Looking forward to see you pull request!
Regarding the viewer: Absolutely, we will require a robust solution to ensure optimal camera control. This is a significant TODO, and perhaps we should prioritize it more prominently. Maybe I will need a break from optimizing, so I will start something.
One more issue: At one point we should aim at implementing the rasterizer from scratch. Finally, I want have a more free license that also allows for more freedom, i.e. use this project commercially.
Lots of excellent suggestions here. Integrating data preprocessing will indeed be invaluable, paving the way for broader adaptation of this project.
Do you have plans to implement this in C++? I'm keen on this approach mainly to sidestep the complications associated with Python dependencies. There are other open issues aimed at minimizing dependencies, so in line with that, it'd be great if we could maintain as few dependencies as possible. Could you shed some light on how you intend to "Fully integrate the colmap preprocessing into this project"?
It's essential that we retain control over most of these components, allowing us to optimize both speed and quality. I want to stress the significance of speed. Much of today's software feels cumbersome, laden with bloatware, and suffers from protracted startup times. Speed is of the essence. For example, the swift response time is the sole reason I still default to Google as my primary search engine — it delivers immediate results, allowing for quick iterations on search queries.
Looking forward to see you pull request!
I completely agree with your viewpoint. In my opinion, it is more convenient to initially utilize COLMAP's source code as a third-party static library in the first steps. This approach allows for easy integration into existing projects. Later it can be transformed into a static library, similar to libtorch. Eventually, it may be beneficial to consider alternative libraries such as GTSFM or OpenMVG. These options are potentially more lightweight, thereby minimizing resource consumption and enhancing performance.
When taking license and dependencies minimization into consideration, OpenMVG is often considered a better choice than Colmap and GTSFM. It has minimal dependencies and allows for commercial use.
Maybe I could evaluate OpenMVG firstly. For using colmap as third party will introduce a lot of dependencies
I am cool with either colmap or another solutions as long as the quality does not suffer and it is reasonable easy to use. We can take the more convenient route for now and then iterate over the dependencies as we implement own solution. I would suggest, you decide what fits best our current needs. Just keep in mind that the goal should be to create a lightweight 3DGS solution (maybe some kind of luma AI style thing with even better quality). Glad to have you on board!

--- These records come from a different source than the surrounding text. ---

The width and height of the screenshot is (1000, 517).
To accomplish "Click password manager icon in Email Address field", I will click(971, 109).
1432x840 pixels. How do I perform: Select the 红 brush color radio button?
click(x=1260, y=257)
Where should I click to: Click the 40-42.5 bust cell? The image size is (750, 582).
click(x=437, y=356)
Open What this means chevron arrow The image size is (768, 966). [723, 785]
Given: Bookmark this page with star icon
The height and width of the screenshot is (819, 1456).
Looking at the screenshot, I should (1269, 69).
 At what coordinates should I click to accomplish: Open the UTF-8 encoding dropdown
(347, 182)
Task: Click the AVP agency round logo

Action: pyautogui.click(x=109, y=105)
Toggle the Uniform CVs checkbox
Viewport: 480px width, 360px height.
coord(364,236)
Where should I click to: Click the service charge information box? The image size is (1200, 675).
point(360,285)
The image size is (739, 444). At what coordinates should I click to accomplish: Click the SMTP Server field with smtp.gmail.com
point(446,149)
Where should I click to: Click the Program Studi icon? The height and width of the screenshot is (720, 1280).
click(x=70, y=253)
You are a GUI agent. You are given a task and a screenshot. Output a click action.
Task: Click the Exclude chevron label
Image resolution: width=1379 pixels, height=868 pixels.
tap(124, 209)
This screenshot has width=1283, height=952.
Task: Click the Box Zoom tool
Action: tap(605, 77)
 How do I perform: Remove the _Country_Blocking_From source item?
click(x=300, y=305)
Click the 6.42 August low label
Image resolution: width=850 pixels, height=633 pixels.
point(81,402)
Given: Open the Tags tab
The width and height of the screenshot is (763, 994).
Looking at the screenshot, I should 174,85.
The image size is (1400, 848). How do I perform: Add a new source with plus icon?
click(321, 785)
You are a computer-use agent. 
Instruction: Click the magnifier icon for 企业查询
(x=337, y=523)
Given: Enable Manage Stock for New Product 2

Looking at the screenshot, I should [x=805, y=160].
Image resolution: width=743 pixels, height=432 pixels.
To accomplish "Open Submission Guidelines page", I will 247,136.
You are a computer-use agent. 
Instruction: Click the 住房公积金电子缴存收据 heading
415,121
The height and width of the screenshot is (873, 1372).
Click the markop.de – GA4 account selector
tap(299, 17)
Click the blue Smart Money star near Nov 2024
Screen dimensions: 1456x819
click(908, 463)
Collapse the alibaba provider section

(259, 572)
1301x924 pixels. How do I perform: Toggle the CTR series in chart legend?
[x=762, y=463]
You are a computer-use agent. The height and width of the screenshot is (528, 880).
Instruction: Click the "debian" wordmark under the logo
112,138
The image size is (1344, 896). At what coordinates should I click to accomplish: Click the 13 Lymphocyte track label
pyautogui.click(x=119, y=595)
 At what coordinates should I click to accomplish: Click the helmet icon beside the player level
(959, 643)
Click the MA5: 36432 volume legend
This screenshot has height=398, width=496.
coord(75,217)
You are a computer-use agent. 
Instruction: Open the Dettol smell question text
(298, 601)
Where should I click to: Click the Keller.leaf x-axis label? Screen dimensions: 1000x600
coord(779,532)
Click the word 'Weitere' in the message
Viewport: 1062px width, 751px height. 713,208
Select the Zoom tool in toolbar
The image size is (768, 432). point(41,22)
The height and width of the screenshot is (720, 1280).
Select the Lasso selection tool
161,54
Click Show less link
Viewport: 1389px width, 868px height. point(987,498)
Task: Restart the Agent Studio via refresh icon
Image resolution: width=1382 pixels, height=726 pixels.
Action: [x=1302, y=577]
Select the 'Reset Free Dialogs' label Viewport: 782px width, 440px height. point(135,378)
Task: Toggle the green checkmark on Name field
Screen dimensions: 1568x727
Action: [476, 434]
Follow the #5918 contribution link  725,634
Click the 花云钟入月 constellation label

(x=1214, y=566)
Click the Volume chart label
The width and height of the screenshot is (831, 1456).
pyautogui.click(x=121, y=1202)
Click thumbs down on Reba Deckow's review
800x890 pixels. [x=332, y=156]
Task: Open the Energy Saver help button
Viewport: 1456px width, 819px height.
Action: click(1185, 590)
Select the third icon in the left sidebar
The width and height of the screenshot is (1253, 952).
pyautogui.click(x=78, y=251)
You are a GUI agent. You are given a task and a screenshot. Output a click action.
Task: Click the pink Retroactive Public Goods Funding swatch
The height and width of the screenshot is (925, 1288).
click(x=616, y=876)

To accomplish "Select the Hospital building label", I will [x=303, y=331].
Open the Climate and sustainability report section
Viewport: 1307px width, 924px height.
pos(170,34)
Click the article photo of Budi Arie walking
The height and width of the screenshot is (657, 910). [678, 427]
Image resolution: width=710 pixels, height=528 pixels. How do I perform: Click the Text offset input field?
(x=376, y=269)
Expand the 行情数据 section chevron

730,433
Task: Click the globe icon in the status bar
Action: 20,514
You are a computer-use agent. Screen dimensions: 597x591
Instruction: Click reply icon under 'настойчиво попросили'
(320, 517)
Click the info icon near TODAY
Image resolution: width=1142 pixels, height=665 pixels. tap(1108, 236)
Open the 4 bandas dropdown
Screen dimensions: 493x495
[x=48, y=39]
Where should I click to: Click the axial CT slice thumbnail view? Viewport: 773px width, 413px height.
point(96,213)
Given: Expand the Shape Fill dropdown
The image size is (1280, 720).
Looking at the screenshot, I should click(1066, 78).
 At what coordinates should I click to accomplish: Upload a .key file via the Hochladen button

Also consider hloc as an option. @hugoycj not sure if you can comment on it. I was able to improve rendering / training using this. It can/does run everything through COLMAP in it's final pass so the training code can still just ingest COLMAP files. The main downside I see is that it's not 'lightweight', but it was easy to integrate.
Yeap. I will open a branch for this issue.
Hloc is a good option too, it totally follow colmap interface and data structure. The only disadvantage is that it's not C++-based. To make this repo thinner, I perfer colmap as first choice
Here is more input: https://twitter.com/janusch_patas/status/1696236337593016480
Saved to revisit later!
Seems irrelevant and nobody worked on it. Closed!